In 2022, the U.S. bishops began a long overdue, collective response to these troubling trends. They wisely didn’t limit it to a year, but stretched it to three-plus years, giving it a chance to be transformational. Over the objections of some critics and doubters, they are going full steam ahead for a national Eucharistic Congress in Indianapolis in July 2024, to be preceded by four national Eucharistic processions from the east coast, west coast, southern border and north.
Some have objected to the allocation of resources, as if the revitalization of the source and summit of Christian life and love for God should not be so high a priority or worthy of the Church’s lavish modern aromatic nard (Jn 12:3).

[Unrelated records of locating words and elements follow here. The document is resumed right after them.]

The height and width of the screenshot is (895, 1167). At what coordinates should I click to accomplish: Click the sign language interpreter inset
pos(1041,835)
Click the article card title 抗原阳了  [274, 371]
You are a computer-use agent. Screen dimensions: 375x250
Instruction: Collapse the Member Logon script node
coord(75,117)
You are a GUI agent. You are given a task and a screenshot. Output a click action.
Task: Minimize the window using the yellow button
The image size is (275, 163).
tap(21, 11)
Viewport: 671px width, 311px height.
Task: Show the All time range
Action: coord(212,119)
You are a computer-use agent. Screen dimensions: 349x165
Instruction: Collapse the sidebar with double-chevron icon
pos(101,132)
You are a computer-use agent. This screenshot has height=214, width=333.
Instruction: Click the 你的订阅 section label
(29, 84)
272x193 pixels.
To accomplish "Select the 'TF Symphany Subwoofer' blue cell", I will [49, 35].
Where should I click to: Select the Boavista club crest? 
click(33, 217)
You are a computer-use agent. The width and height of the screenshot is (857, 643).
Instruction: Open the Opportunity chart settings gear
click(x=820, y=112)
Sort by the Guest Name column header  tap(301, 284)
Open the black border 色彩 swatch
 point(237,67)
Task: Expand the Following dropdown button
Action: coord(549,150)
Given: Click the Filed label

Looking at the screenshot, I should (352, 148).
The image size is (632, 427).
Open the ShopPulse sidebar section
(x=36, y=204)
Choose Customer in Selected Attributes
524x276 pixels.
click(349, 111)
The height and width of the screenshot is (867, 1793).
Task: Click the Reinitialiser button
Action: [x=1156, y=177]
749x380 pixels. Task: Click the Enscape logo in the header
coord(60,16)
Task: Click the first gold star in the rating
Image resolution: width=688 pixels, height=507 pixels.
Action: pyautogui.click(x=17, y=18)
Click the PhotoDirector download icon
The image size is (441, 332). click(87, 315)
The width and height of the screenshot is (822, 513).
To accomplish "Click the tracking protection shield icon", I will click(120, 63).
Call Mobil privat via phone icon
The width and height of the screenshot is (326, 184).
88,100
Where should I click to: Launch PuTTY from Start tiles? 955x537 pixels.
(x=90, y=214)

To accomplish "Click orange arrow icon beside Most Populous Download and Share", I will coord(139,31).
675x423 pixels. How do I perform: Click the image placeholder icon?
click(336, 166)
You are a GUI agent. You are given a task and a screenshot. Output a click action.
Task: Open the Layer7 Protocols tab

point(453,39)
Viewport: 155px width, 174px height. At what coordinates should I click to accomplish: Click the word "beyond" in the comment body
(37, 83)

Others have pessimistically predicted failure, commenting that the ideas for the Congress are too ambitious and the liturgical processions even crazy.
But the leaders of the Renewal, captained by Bishop Andrew Cozzens of Crookston, MN, have patiently and faithfully not taken account of the winds as they boldly lead the Church in our country to journey toward and with the Eucharistic Christ over stormy seas (Mt 14:24-33) — and at the Lord’s command, against worldly cynicism, to put out into the deep and lower the nets for a catch (Lk 5:1-11).
The reform of the Church necessary for her to be the salt, light and leaven our culture and age needs must be fundamentally Eucharistic, because as the early Church proclaimed, the Eucharistic makes the Church. It begins with the consoling and embolding truth that the Eucharistic is not a “thing,” but Christ himself, God-with-us, full-time. The Revival puts that truth, that Person, front and center, and seeks to turn the eyes of all the faithful, in the midst of various concerns, to the one who continues to say, “Do not be afraid. It is I” (Mt 14:27).
That’s why it’s the biggest story of 2022 in the Church in America and why it deserves a big, bolded headline.